Il Giappone, forse più di ogni altro paese, rappresenta e contiene in sé tutte le contraddizioni di una società moderna.
I retaggi del passato, le tradizioni antichissime, una religione autoctona, lo Shintoismo politeista e animista, convivono con uno sviluppo tecnologico che lo pone ai primi posti nel campo della ricerca scientifica.

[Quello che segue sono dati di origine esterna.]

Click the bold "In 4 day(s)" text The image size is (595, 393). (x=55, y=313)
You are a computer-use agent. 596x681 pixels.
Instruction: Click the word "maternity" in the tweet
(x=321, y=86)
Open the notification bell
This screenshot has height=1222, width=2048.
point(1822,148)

La varietà di espressioni artistiche rappresentate dalle arti tradizionali coesistono in totale contrasto con le manifestazioni del progresso tecnologico più all’avanguardia. Si pensi solo alla gentile arte dell’Ikebana e alla ricerca, la produzione e l’uso della robotica, nei quali il Giappone è leader mondiale.
In un simile quadro si svolge la vicenda narrata in questo romanzo.
Il protagonista di questo romanzo si trova totalmente avviluppato in questa contraddizione.
Egli stesso, dentro di sé, è un uomo diviso tra il passato tradizionale che crede di aver dimenticato vivendo all’estero e la modernità da vivere secondo i canoni della società contemporanea.
Il ritorno in patria a seguito della morte del padre, una figura che racchiude in sé tutti i valori della tradizione, lo riporta in un mondo che non riteneva più suo. Si rende conto, al contrario, di essere parte di quel mondo: nulla gli è estraneo, ogni cosa racconta una storia che egli conosce istintivamente. A New York era uno dei tanti stranieri trasferitisi lì; sentiva il bisogno di giustificare la propria presenza. A Tokyo è a casa sua.
Kosuke è diviso tra il desiderio di tornare alla sua vita e al lavoro in America e la volontà di rispettare il passato rappresentato dal santuario. Sente il dovere morale di continuare l’opera del padre, con cui non era mai riuscito ad avere un vero rapporto affettivo.
Capisce di non poter realizzare nulla di nuovo e duraturo se non comprendendo e valorizzando il passato e questa consapevolezza lo porta alla decisione più importante della sua vita.
Appare evidente la profondità del profilo psicologico del protagonista. Si percepiscono il suo senso di colpa per non aver compreso l’amore che suo padre nutriva per lui, ed il senso del dovere nei confronti delle tradizioni in contrasto con il desiderio di realizzare i propri progetti a New York, messi in discussione dal suo ritorno in Giappone.
La vicenda narrata in questo libro è ispirata all’esperienza personale dell’Autrice, di origine indiana, vissuta a Tokyo diversi anni. Ella ha rivelato che, per superare le sue difficoltà di inserimento nella metropoli, si rifugiava spesso in un santuario shintoista, dove era ben accolta e si sentiva in pace. Nel giro di pochi mesi quel santuario venne venduto e tutta l’area acquistata da un costruttore al fine di realizzarvi nuove abitazioni, traendone grande profitto.
Questo libro ha quindi anche il merito di aver fatto luce su un fenomeno diffuso in Giappone e che sta portando alla chiusura di numerosi santuari shintoisti.